FaceApp Goes Viral

Whether you’re a millennial or not, it turns out we all want to have a glimpse of what we look like as we age like wine. But do we become equally as fine? Well! Face App has that answer for you. For the past few days social media has been awash with images of how people would look like in their sixties and seventies.

My fellow Zimbabweans have not disappointed also, as they have already developed their own hashtag #2030NdinengeNdichipo

The app has gone viral in the region and across the globe this week; all thanks to a simple face mapping AI trick.
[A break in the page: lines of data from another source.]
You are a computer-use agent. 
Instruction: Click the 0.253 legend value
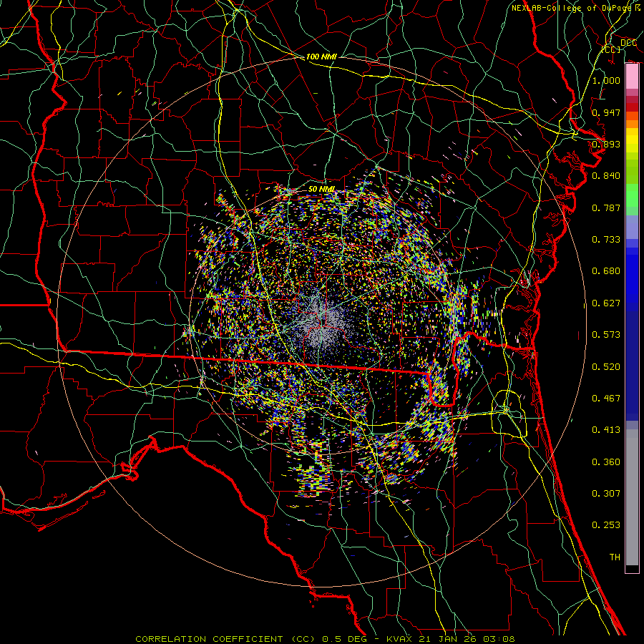pyautogui.click(x=606, y=525)
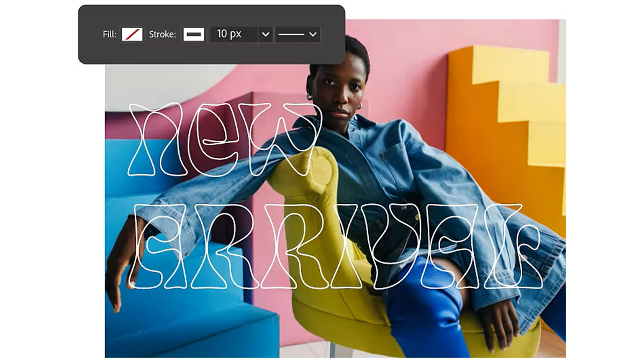The width and height of the screenshot is (644, 362).
Task: Select the letter n in outlined 'new'
Action: pyautogui.click(x=154, y=139)
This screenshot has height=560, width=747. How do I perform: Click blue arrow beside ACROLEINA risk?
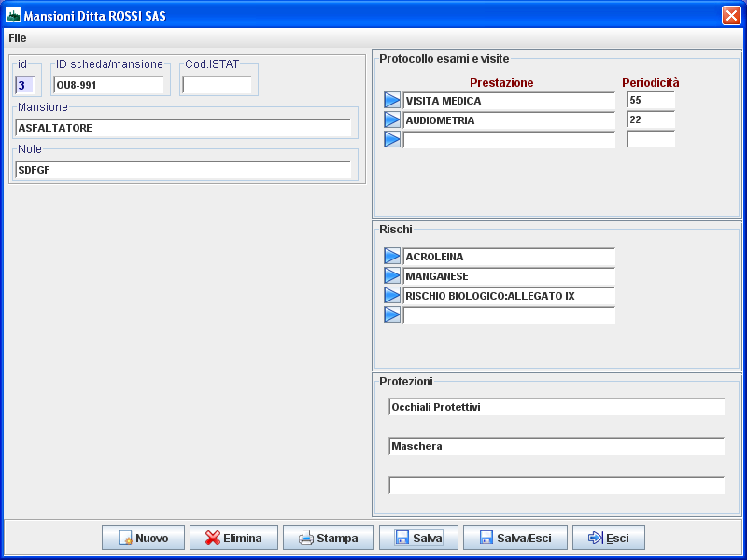coord(392,257)
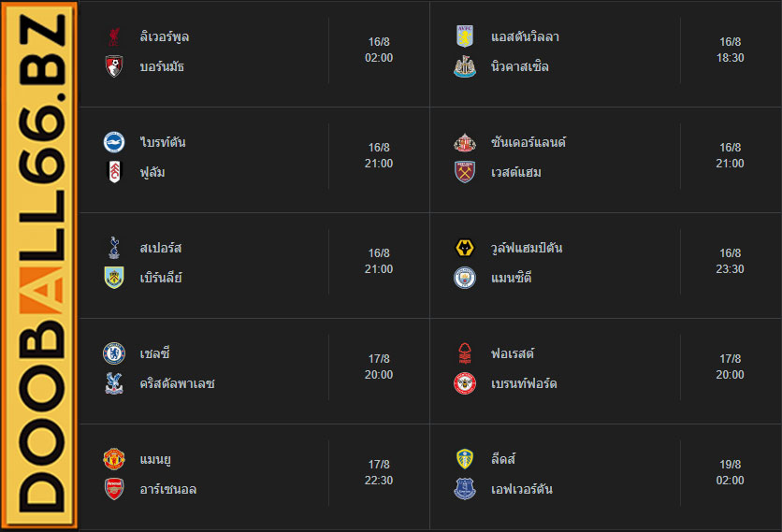Select the Leeds United crest
The image size is (782, 532).
pos(465,459)
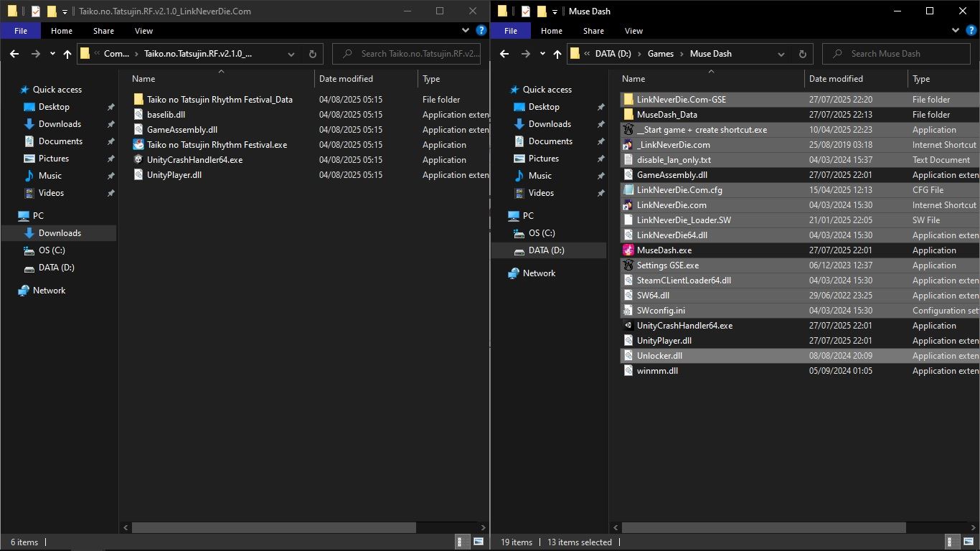Screen dimensions: 980x551
Task: Switch Muse Dash window to large icons view
Action: coord(969,542)
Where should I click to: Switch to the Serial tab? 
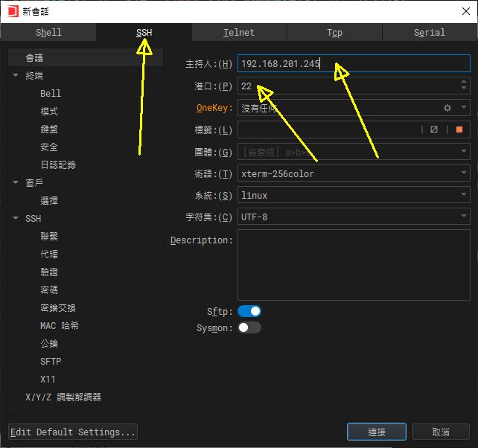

Celebrities and regular folks have been sharing on Instagram and Twitter images of what their faces would look like in 60 years, and let’s be honest, the ‘old’ selfies look extremely realistic.

FaceApp is a mobile application designed to create realistic transformations of faces using various filters and features, the first version of which was released in 2017. The free version offers a limited choice of filters including the one that is going viral right now.

The feature that has people on social media going crazy by transforming their looks, gives users three versions of their faces – two young and one that looks really old and spooky.

While many users have been posting photos of their favorite celebrities, political figures with their favorite filter, nevertheless some celebrities have also jumped on the bandwagon;

In as much as sharing the images on the application is fun, we shouldn’t throw caution out of the window. There are some measures we must follow through.

When downloading any new app, users get permission dialogue boxes on both iOS and Android. Read carefully what the permissions are that you click ‘Allow’ to. 

Never use your social media account to use any third-party apps as that would allow the app more access to your data than it would have otherwise. For example, if you use Facebook to login to an app like FaceApp, they may be able to gain access to device details, or even behaviour patterns. 

In all cases, any data you voluntarily or involuntarily supply can then be used by the app or sold as data. 

Try your best to block access of apps into your gallery or personal files. For apps that don’t require it, block access to camera and microphone as well. You may not think it matters, but these permissions hinder data privacy and security. If you feel your data is being misused, check the settings of the app in detail to check that security settings have not been compromised.